There are Christmas films that are specifically about family. Perhaps the definitive family Christmas film is Home Alone, where the effect of having no family is felt most keenly by a 9 year old boy. It is a film that has survived 21 years (yes, I know, depressing isn’t?) and remains a true holiday classic. In a rare moment for a secular film, the most powerful emotional moment in that film happens in a church, when young Kevin Mcallister talks to the old man suspected of being a murderer. It is key that the man is thought to have killed his entire family: what greater sin can there be in a family film? That Kevin actually helps the man save his own family is a beautiful reflection on Kevin’s own predicament. It’d be It’s A Wonderful Life for children, except that film is for all ages too. The ultimate Christmas film, Frank Capra’s It’s A Wonderful Life is, for the most part, surprisingly bleak. Here is a man whose hopes and dreams are constantly and consistently shattered, ripped apart, stamped out, and burned down. It’s relentlessly grim, and necessarily so. The catharsis at the film’s conclusion is the result of careful planning throughout the film, and the release is sublime. I only saw the film for the first time when I was 21, at a cinematic re-release, so it is shorn of childhood associations but, nevertheless is absolutely Christmas-centric.

An odd absentee from my childhood is The Muppet Christmas Carol. One (of many) advantages to having children is to catch up on those you missed yourself. Watching Christmas films, sharing childhood with your own children, is possible the most amazingly multi-layered emotional experience I have had. It’s a kaleidoscope of emotion that mixes nostalgia, pride, warmth, and pure happiness. And part of that magic comes from belief. The belief in something greater than you or I. The belief in a higher power of beneficence. I speak, of course, of Father Christmas. Maintaining the myth is one of the many things Christmas films do, whether it’s creating new aspects to the myth (The Santa Clause) or reflecting a child’s own doubt by casting doubt on the myth itself (Miracle on 34th Street). Belief is important, though not essential. Like Fred Bailey says, “faith is believing in things when common sense tells you not to”. Certainly when Santa descends from his throne of lies, the essence of Christmas shifts, but it is no less magical because of the aforementioned links to Christmas Past. We’re all children at Christmas-time.

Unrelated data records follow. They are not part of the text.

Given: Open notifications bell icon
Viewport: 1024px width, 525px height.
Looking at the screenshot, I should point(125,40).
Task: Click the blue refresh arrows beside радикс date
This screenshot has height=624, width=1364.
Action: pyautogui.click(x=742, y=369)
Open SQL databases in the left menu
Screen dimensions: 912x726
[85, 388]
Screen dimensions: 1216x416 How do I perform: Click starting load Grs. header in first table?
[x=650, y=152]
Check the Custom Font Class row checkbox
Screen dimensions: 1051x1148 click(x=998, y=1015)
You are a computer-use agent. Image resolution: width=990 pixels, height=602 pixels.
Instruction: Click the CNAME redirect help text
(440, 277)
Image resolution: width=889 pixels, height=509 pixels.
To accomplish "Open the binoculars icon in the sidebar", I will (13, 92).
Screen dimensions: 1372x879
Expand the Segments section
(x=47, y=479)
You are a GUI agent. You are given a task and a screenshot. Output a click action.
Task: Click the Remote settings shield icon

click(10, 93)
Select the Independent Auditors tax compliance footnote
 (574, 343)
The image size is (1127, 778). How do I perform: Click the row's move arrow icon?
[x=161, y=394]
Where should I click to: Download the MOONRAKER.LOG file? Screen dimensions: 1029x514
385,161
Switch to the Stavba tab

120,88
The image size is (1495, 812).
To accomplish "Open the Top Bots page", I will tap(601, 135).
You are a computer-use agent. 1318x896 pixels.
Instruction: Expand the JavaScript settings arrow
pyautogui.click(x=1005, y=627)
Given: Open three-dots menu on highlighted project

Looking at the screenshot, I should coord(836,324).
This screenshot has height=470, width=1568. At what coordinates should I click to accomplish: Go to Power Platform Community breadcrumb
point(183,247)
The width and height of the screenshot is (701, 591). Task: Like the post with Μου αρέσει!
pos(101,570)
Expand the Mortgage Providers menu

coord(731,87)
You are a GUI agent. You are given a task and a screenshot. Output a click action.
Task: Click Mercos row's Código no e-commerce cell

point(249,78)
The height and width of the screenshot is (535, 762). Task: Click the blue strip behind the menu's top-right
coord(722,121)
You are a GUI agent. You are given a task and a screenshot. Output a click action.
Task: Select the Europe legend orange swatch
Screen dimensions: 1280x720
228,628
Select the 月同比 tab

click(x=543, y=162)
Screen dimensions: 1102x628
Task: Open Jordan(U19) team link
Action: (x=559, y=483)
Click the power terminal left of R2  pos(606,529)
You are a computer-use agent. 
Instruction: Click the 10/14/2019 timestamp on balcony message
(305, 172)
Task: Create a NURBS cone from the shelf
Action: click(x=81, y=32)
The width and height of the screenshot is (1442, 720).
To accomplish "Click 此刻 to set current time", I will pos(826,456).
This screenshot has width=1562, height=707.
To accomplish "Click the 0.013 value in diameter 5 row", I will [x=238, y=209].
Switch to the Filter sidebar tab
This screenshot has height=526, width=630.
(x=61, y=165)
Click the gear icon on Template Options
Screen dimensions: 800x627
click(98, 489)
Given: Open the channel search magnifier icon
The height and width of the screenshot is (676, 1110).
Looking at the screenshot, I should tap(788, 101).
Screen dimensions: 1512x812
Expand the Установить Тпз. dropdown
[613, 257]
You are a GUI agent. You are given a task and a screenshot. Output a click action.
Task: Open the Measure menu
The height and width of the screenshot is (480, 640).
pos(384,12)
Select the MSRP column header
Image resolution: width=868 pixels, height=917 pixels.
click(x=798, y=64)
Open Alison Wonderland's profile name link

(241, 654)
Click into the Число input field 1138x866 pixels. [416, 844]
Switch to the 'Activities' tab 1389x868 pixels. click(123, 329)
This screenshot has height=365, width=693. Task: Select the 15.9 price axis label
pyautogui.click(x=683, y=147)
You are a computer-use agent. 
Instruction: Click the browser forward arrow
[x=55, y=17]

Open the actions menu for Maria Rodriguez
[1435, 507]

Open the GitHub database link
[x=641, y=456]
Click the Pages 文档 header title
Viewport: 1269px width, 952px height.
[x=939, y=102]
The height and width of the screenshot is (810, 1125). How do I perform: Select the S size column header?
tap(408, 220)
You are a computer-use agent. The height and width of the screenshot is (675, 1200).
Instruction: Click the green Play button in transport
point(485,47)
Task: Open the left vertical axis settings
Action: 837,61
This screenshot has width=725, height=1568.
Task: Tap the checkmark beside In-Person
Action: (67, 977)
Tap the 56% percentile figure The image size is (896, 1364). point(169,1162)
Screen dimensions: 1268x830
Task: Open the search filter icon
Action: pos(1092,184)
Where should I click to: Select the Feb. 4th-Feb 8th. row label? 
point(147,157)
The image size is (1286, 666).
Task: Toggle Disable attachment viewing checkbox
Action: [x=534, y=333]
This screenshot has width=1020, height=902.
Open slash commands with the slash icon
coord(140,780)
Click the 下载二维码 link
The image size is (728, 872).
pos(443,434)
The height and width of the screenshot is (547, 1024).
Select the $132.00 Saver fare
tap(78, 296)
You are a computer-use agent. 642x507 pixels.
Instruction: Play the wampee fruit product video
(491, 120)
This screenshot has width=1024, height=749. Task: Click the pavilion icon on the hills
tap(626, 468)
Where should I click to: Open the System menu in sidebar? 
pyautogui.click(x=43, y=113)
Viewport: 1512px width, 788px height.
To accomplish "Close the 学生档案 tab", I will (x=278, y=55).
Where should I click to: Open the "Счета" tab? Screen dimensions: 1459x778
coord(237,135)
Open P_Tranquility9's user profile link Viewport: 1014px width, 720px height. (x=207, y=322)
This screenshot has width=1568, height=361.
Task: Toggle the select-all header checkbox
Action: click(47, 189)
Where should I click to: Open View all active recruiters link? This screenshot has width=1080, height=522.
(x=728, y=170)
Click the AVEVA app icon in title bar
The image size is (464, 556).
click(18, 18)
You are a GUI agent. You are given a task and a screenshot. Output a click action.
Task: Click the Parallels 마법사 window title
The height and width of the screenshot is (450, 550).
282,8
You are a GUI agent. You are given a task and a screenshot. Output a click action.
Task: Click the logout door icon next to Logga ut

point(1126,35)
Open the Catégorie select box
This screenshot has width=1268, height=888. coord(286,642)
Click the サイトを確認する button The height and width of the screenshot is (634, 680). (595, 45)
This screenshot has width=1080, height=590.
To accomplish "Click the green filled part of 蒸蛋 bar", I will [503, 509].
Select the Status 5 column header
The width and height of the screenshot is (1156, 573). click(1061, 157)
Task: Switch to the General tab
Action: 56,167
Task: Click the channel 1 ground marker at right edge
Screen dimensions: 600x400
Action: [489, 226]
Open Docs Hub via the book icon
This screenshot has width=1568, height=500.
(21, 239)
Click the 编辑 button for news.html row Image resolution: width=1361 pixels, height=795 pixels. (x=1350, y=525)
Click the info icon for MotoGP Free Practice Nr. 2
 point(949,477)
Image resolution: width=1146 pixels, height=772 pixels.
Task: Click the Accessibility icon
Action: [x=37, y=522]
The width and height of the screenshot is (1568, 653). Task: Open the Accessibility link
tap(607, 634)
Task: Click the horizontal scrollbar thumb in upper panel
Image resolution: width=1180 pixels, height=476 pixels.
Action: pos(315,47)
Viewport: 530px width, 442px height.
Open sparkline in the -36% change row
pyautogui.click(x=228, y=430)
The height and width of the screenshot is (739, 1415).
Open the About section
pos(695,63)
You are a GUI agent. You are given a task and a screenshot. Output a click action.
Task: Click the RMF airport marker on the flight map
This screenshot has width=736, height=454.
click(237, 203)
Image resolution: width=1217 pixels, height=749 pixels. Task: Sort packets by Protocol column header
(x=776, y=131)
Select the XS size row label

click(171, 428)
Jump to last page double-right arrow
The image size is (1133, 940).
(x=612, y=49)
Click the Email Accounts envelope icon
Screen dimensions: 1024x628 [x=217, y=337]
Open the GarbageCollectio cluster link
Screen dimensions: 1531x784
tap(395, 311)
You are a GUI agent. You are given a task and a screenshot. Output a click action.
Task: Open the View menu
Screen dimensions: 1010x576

If I may venture, without prejudice or agenda, into that other meaning of Christmas – the original one – it is startlingly odd that there has never been a really good cinematic adaptation of the Nativity story. Like many parts of the bible, it’s a heck of a good story. The confusion of a girl found pregnant, not just without intercourse, but to someone said to be great. The journey itself, the indignity of lodging in a stable. The visitation by local tradespeople and royalty to this humbling scene. And the hurried, undercover exit to avoid discovery by Herod who, in his jealousy at a new king being born, attempts to have him killed. With a story with so many emotional and thrilling touchstones, it is perplexing that aside from scenes within other films (Ben Hur et al), pastiches (The Life of Brian), and Twilight-esque po-faced film The Nativity Story by Catherine Hardwicke, there is nothing of note in cinema. There is such great potential for telling the story well, not with any Christian agenda, but in aid of a great story. Consider Darren Aronofsky’s forthcoming story of Noah’s Ark. I very much doubt the film will be propaganda, but rather a cracking yarn. What directors could best serve this story, and how great could the film be.

Whatever your religious persuasion, theist or atheist, family-centric or standing alone, Christmas is when, as Frank Cross said it so blindingly well in Scrooged, “for a few hours out of the year we are the people we always hoped we would be”. Put aside differences, grab the box of Quality Street (mine’s the Noisette Triangle, thanks) and watch White Christmas. Or Die Hard if the children have gone to bed.

Merry Christmas, movie house! Merry Christmas, Emporium! Merry Christmas, you wonderful old Building and Loan!